For QEMU, this is done by passing the `snapshot` option to `-drive`, and for gem5 it is the default behaviour.
If you hack up our link:run[] script to remove that option, then:
....
./run --eval-busybox 'date >f;poweroff'
....
followed by:
....
./run --eval-busybox 'cat f'
....
gives the date, because `poweroff` without `-n` syncs before shutdown.
The `sync` command also saves the disk:
....
sync
....
When you do:
....
./build-buildroot
....
the disk image gets overwritten by a fresh filesystem and you lose all changes.
Remember that if you forcibly turn QEMU off without `sync` or `poweroff` from inside the VM, e.g. by closing the QEMU window, disk changes may not be saved.
Persistency is also turned off when booting from <<initrd>> with a CPIO instead of with a disk.

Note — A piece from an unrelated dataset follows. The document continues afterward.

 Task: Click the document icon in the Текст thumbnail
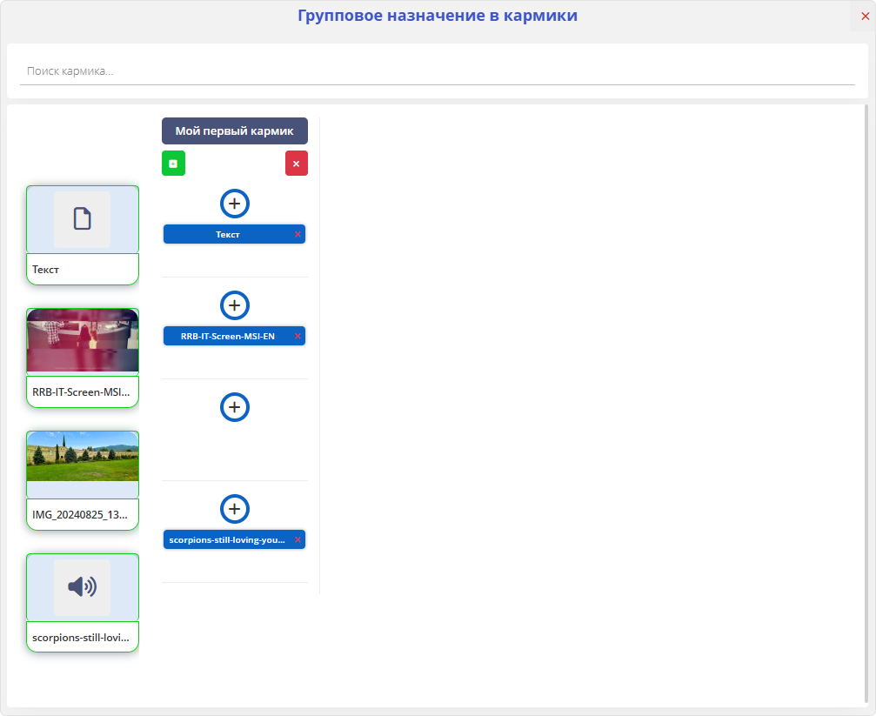click(82, 218)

Disk persistency is useful to re-run shell commands from the history of a previous session with `Ctrl-R`, but we felt that the loss of determinism was not worth it.
==== gem5 disk persistency
TODO how to make gem5 disk writes persistent?

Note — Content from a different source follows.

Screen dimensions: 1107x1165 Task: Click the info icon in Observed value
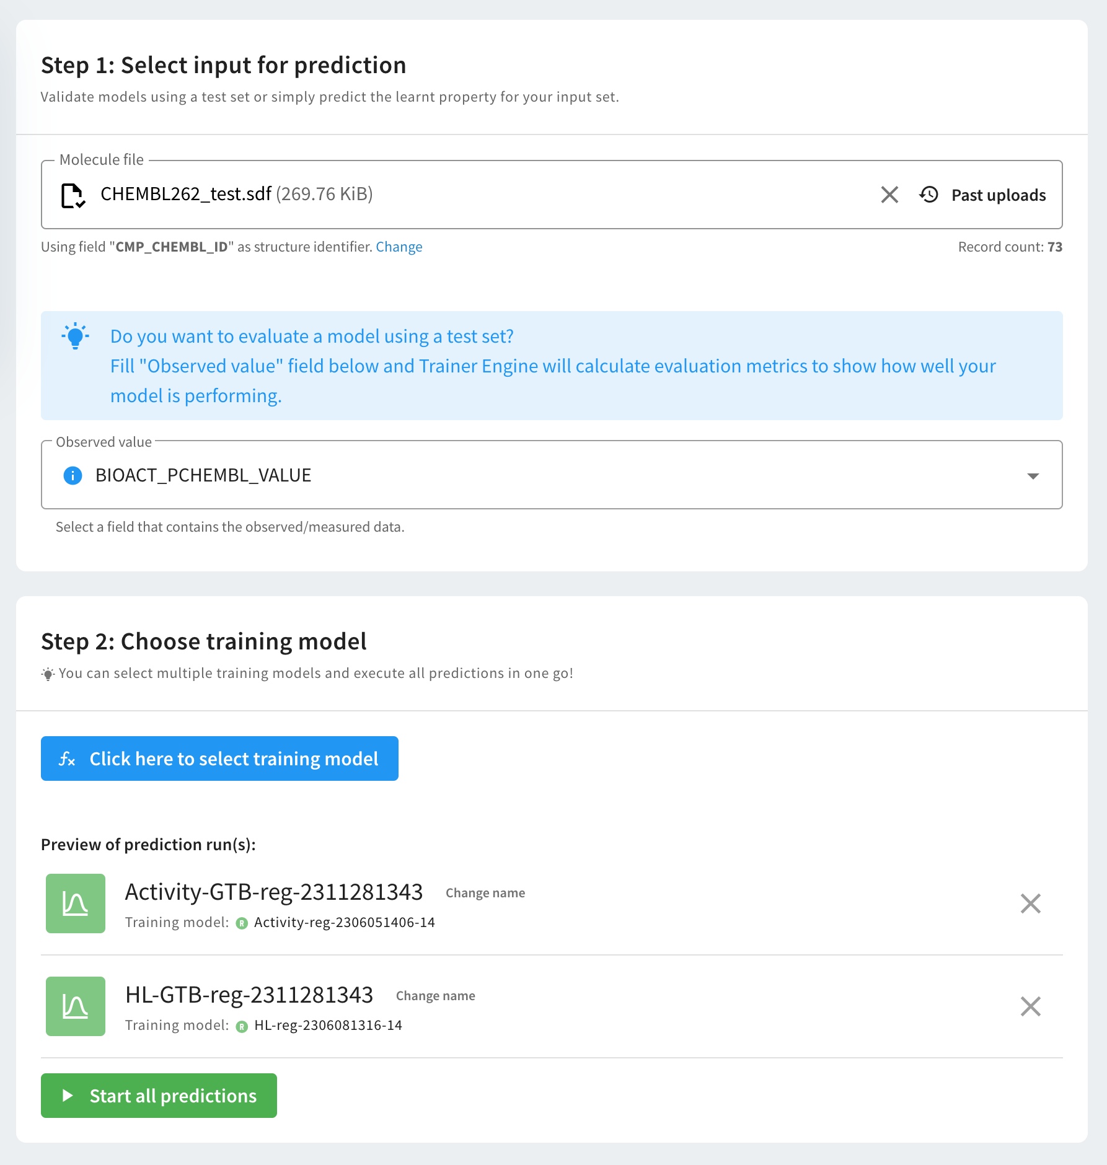coord(73,475)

As of cadb92f2df916dbb47f428fd1ec4932a2e1f0f48 there are some `read_only` entries in the `config.ini` under cow sections, but hacking them to true did not work:
....
diff --git a/configs/common/FSConfig.py b/configs/common/FSConfig.py
index 17498c42b..76b8b351d 100644
--- a/configs/common/FSConfig.py
+++ b/configs/common/FSConfig.py
@@ -60,7 +60,7 @@ os_types = { 'alpha' : [ 'linux' ],
}
class CowIdeDisk(IdeDisk):
- image = CowDiskImage(child=RawDiskImage(read_only=True),
+ image = CowDiskImage(child=RawDiskImage(read_only=False),
read_only=False)
def childImage(self, ci):
....
The directory of interest is `src/dev/storage`.
qcow2 does not appear supported, there are not hits in the source tree, and there is a mention on Nate's 2009 wishlist: http://gem5.org/Nate%27s_Wish_List
=== Kernel command line parameters
Bootloaders can pass a string as input to the Linux kernel when it is booting to control its behaviour, much like the `execve` system call does to userland processes.
This allows us to control the behaviour of the kernel without rebuilding anything.
With QEMU, QEMU itself acts as the bootloader, and provides the `-append` option and we expose it through `./run --kernel-cli`, e.g.:
....
./run --kernel-cli 'foo bar'
....
Then inside the host, you can check which options were given with:
....
cat /proc/cmdline
....
They are also printed at the beginning of the boot message:
....
dmesg | grep "Command line"
....
See also:
* https://unix.stackexchange.com/questions/48601/how-to-display-the-linux-kernel-command-line-parameters-given-for-the-current-bo
* https://askubuntu.com/questions/32654/how-do-i-find-the-boot-parameters-used-by-the-running-kernel
The arguments are documented in the kernel documentation: https://www.kernel.org/doc/html/v4.14/admin-guide/kernel-parameters.html
When dealing with real boards, extra command line options are provided on some magic bootloader configuration file, e.g.:
* GRUB configuration files: https://askubuntu.com/questions/19486/how-do-i-add-a-kernel-boot-parameter
* Raspberry pi `/boot/cmdline.txt` on a magic partition: https://raspberrypi.stackexchange.com/questions/14839/how-to-change-the-kernel-commandline-for-archlinuxarm-on-raspberry-pi-effectly
==== Kernel command line parameters escaping
Double quotes can be used to escape spaces as in `opt="a b"`, but double quotes themselves cannot be escaped, e.g. `opt"a\"b"`
This even lead us to use base64 encoding with `--eval`!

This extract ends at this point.